__Problem__: Every record must be output verbatim in the reply.
:: Supplied records
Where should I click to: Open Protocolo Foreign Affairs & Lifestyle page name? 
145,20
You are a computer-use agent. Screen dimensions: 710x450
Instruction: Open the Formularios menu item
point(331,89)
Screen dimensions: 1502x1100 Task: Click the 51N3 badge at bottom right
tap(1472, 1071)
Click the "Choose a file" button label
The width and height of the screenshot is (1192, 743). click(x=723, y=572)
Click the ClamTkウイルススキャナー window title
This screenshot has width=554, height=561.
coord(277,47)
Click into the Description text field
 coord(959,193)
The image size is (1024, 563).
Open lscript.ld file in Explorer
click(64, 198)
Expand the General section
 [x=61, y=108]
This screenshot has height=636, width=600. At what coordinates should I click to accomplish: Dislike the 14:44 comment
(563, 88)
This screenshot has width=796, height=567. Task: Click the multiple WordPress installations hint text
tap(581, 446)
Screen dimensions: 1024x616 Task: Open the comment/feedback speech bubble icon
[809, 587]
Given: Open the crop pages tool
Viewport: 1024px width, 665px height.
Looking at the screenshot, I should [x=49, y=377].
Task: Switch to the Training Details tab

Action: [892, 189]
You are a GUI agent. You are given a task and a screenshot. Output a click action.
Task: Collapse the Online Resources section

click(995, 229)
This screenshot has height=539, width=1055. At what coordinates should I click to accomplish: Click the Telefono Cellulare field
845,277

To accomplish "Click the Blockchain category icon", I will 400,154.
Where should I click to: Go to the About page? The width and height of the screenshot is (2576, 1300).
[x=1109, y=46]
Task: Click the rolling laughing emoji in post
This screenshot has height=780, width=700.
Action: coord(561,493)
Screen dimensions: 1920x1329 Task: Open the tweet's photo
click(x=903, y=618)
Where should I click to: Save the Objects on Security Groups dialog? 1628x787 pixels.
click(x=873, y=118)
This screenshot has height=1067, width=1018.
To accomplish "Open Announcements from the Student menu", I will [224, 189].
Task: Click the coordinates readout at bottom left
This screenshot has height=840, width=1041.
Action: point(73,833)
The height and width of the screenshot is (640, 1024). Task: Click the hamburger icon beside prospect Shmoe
::::
__Expected answer__:
Where should I click to: Open Protocolo Foreign Affairs & Lifestyle page name? 
145,20
You are a computer-use agent. Screen dimensions: 710x450
Instruction: Open the Formularios menu item
point(331,89)
Screen dimensions: 1502x1100 Task: Click the 51N3 badge at bottom right
tap(1472, 1071)
Click the "Choose a file" button label
The width and height of the screenshot is (1192, 743). click(x=723, y=572)
Click the ClamTkウイルススキャナー window title
This screenshot has width=554, height=561.
coord(277,47)
Click into the Description text field
 coord(959,193)
The image size is (1024, 563).
Open lscript.ld file in Explorer
click(64, 198)
Expand the General section
 [x=61, y=108]
This screenshot has height=636, width=600. At what coordinates should I click to accomplish: Dislike the 14:44 comment
(563, 88)
This screenshot has width=796, height=567. Task: Click the multiple WordPress installations hint text
tap(581, 446)
Screen dimensions: 1024x616 Task: Open the comment/feedback speech bubble icon
[809, 587]
Given: Open the crop pages tool
Viewport: 1024px width, 665px height.
Looking at the screenshot, I should [x=49, y=377].
Task: Switch to the Training Details tab

Action: [892, 189]
You are a GUI agent. You are given a task and a screenshot. Output a click action.
Task: Collapse the Online Resources section

click(995, 229)
This screenshot has height=539, width=1055. At what coordinates should I click to accomplish: Click the Telefono Cellulare field
845,277

To accomplish "Click the Blockchain category icon", I will 400,154.
Where should I click to: Go to the About page? The width and height of the screenshot is (2576, 1300).
[x=1109, y=46]
Task: Click the rolling laughing emoji in post
This screenshot has height=780, width=700.
Action: coord(561,493)
Screen dimensions: 1920x1329 Task: Open the tweet's photo
click(x=903, y=618)
Where should I click to: Save the Objects on Security Groups dialog? 1628x787 pixels.
click(x=873, y=118)
This screenshot has height=1067, width=1018.
To accomplish "Open Announcements from the Student menu", I will [224, 189].
Task: Click the coordinates readout at bottom left
This screenshot has height=840, width=1041.
Action: point(73,833)
The height and width of the screenshot is (640, 1024). Task: Click the hamburger icon beside prospect Shmoe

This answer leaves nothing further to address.